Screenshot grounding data

===

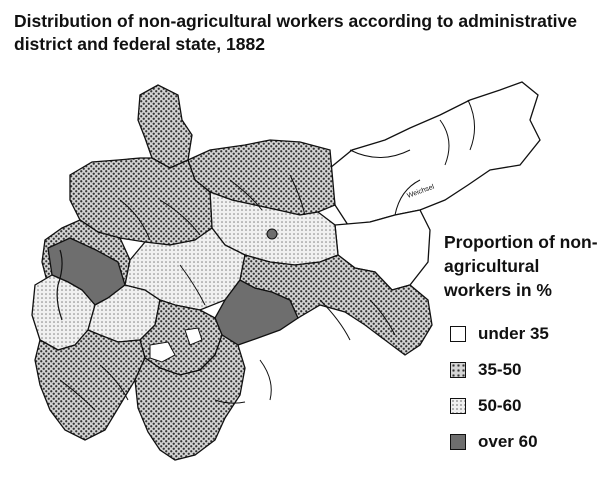 This screenshot has height=491, width=604. I want to click on southwest-region, so click(90, 385).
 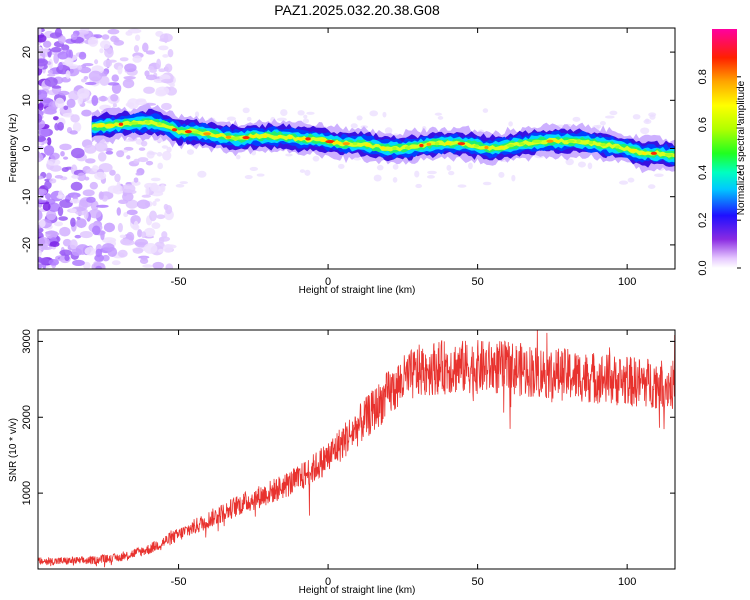 I want to click on ridge-band, so click(x=383, y=138).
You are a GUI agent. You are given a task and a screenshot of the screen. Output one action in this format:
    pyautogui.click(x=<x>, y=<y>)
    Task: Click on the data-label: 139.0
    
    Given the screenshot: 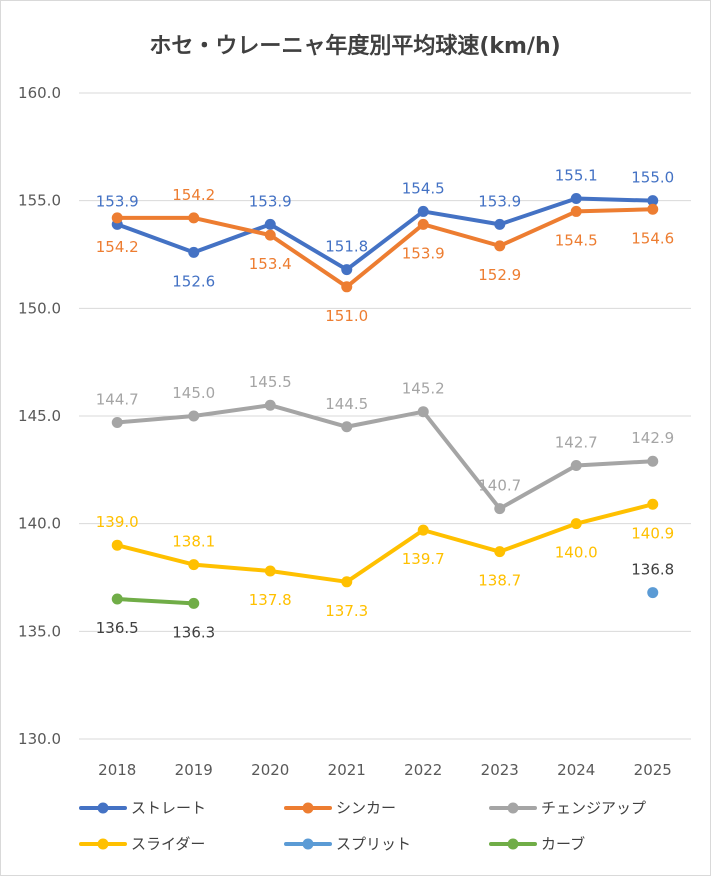 What is the action you would take?
    pyautogui.click(x=118, y=522)
    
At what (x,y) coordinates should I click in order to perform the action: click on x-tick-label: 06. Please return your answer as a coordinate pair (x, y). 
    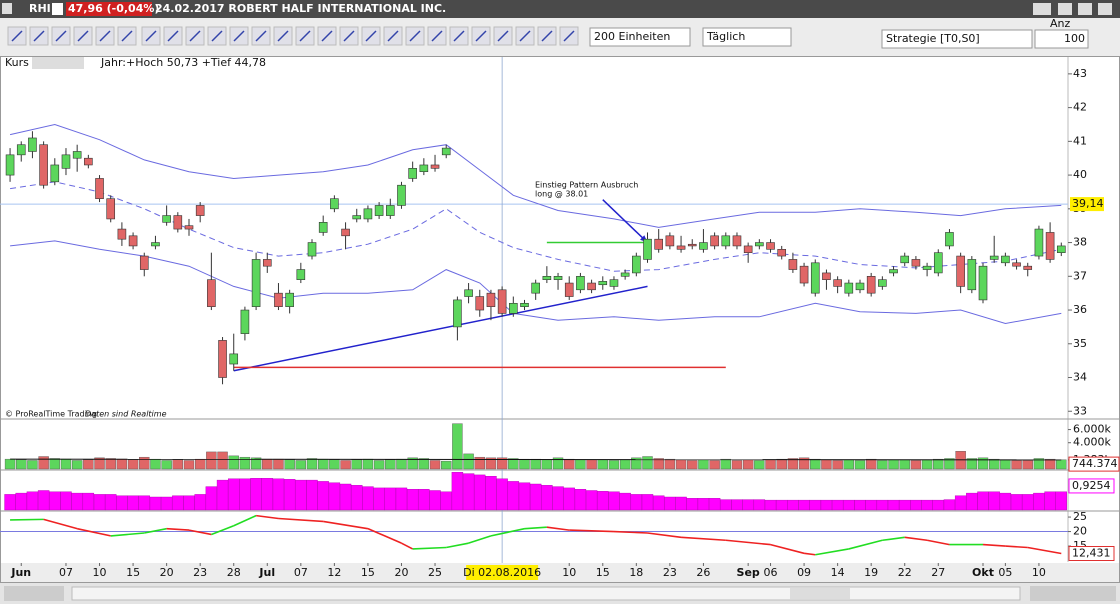
    Looking at the image, I should click on (771, 572).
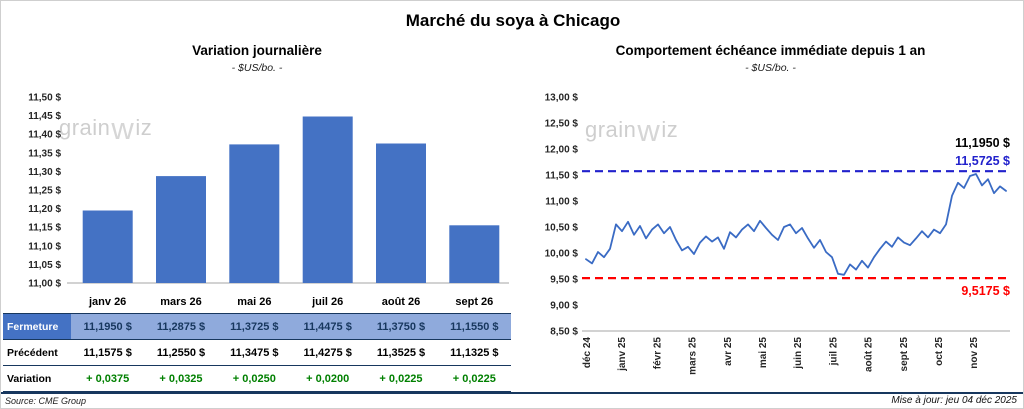 The image size is (1024, 409). I want to click on table-cell: + 0,0250, so click(254, 378).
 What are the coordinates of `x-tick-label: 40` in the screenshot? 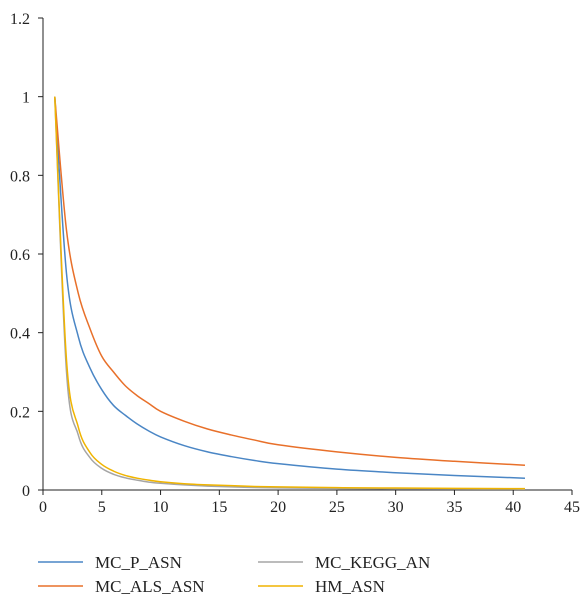 It's located at (513, 508).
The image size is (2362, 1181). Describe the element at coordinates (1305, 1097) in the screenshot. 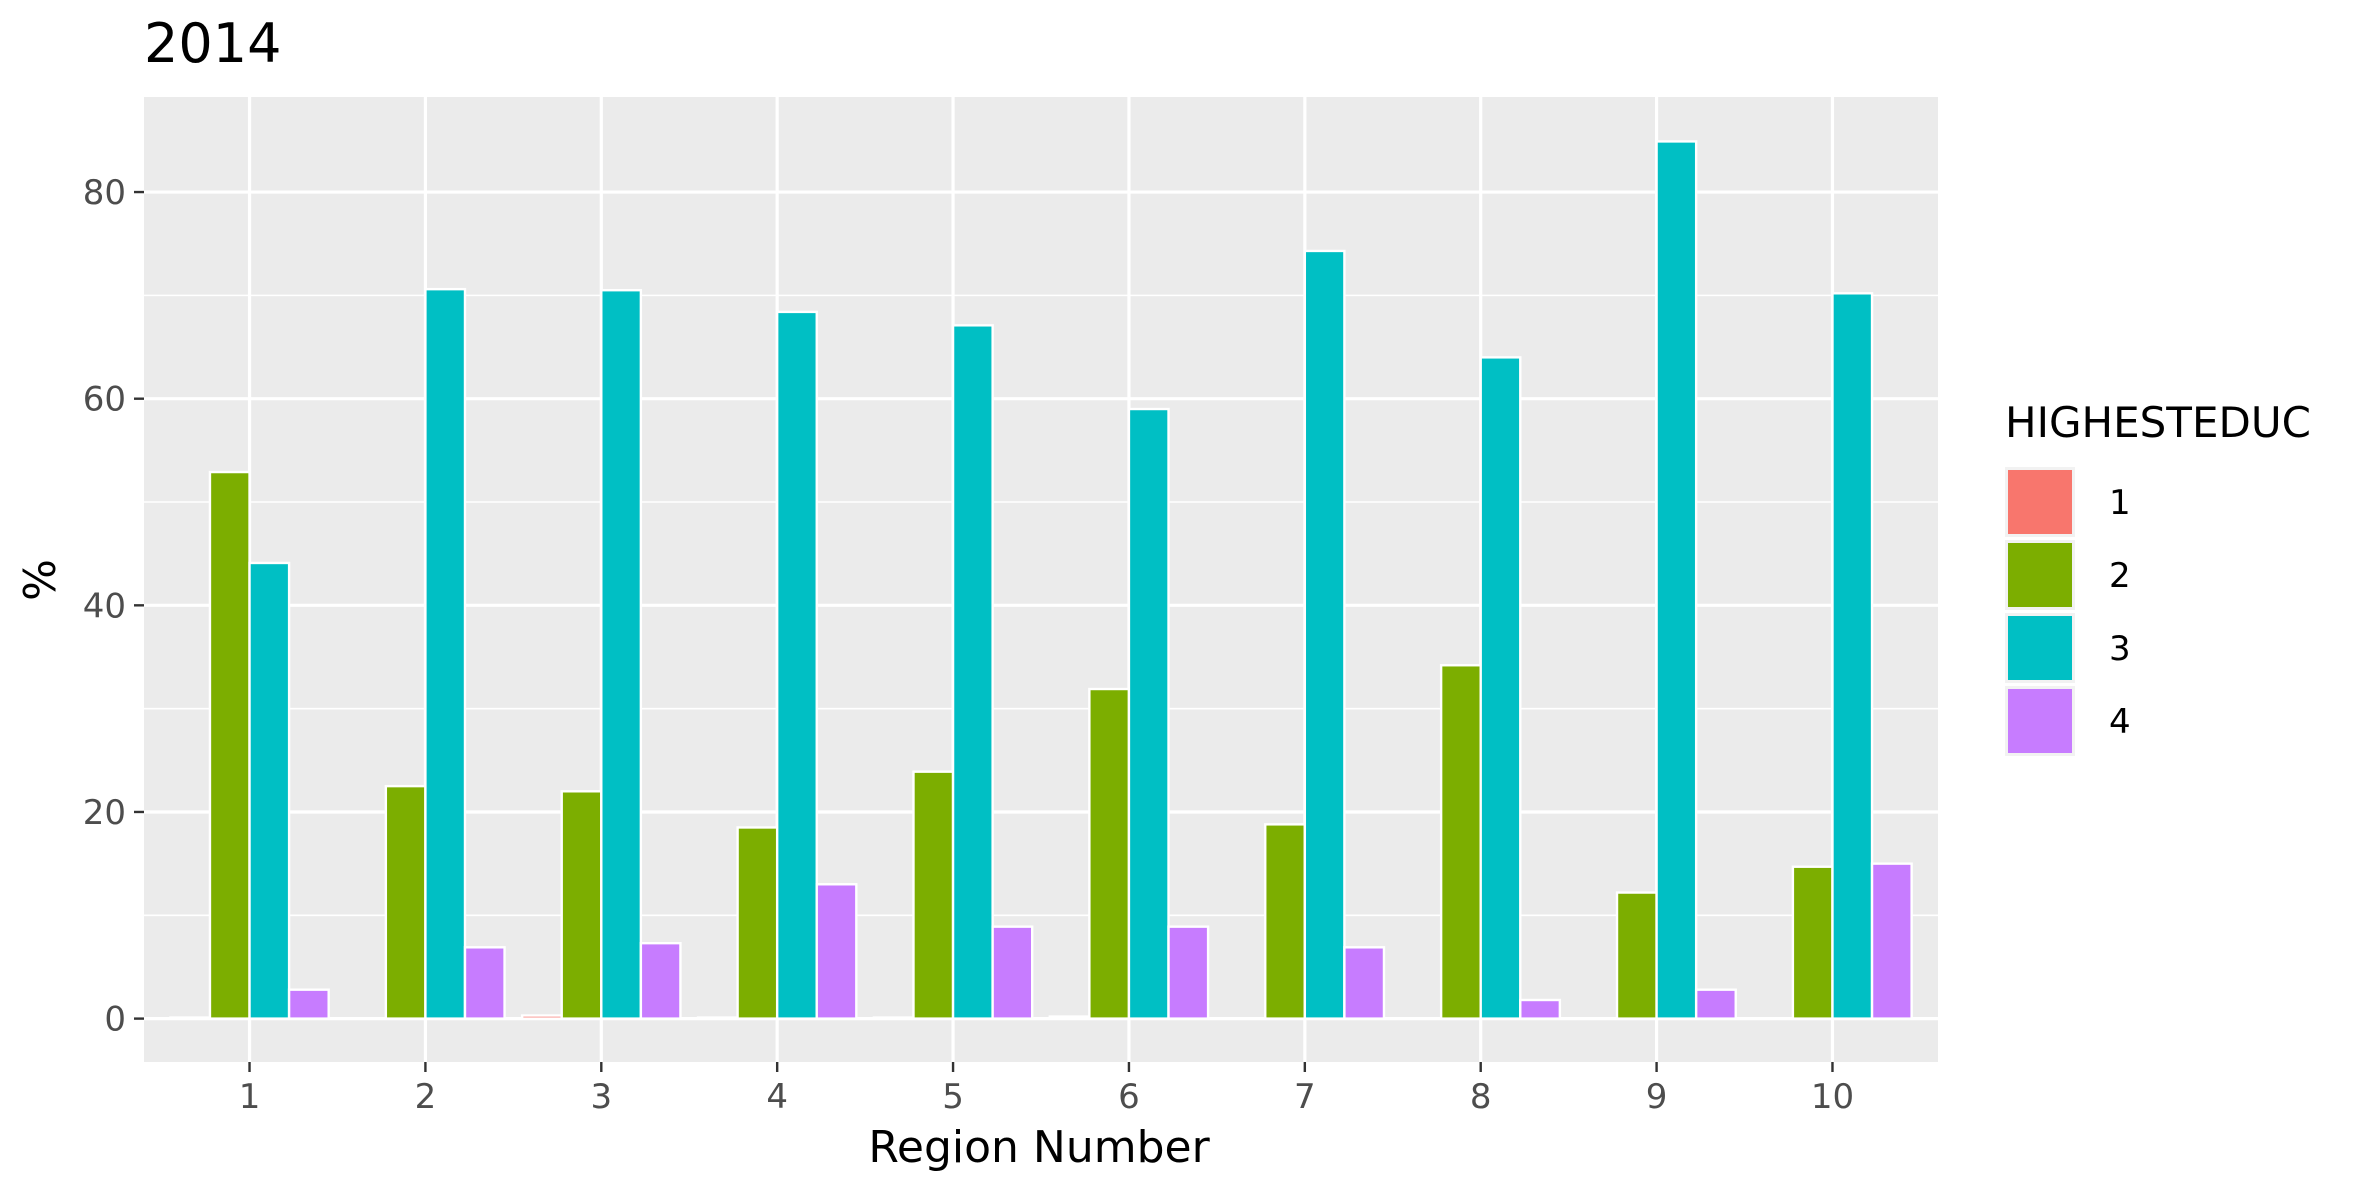

I see `x-tick-label: 7` at that location.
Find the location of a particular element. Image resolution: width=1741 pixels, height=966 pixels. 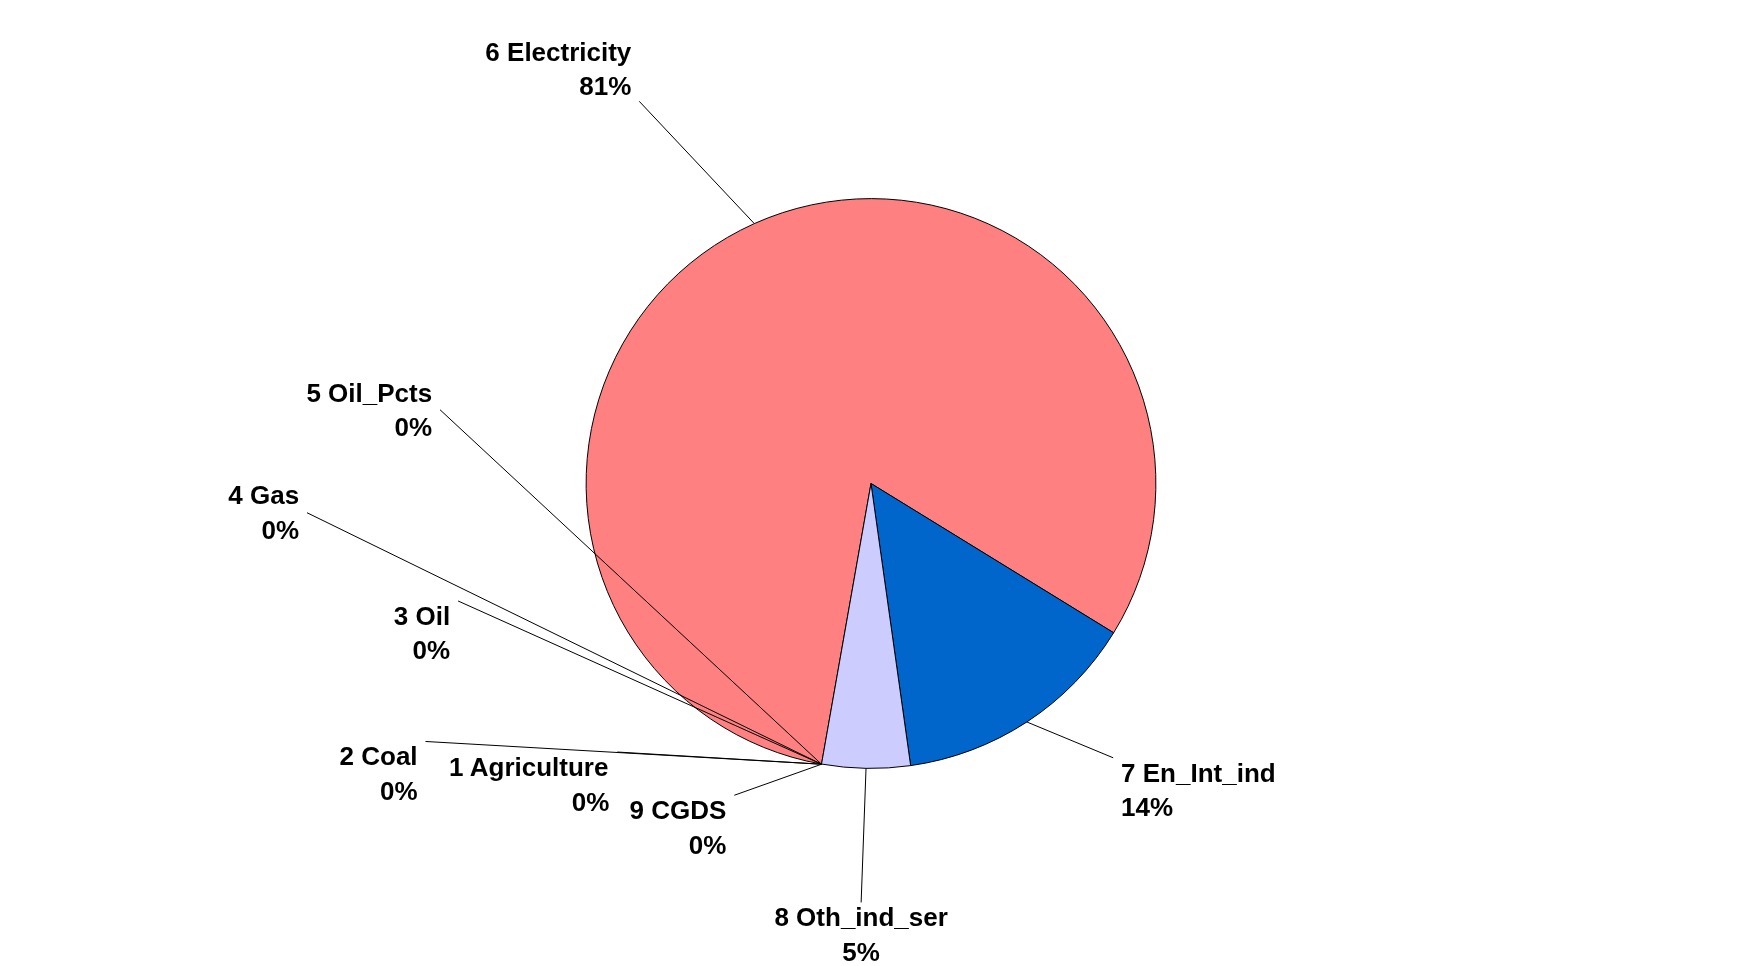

===

**Aim of the exercise:** Repeat the rows from the line containing "The image size is (2362, 1181)." through the end of the rows, leaving the pictures out.

**Your solution:**
The image size is (2362, 1181). Describe the element at coordinates (1305, 1097) in the screenshot. 

I see `x-tick-label: 7` at that location.
Find the location of a particular element. Image resolution: width=1741 pixels, height=966 pixels. 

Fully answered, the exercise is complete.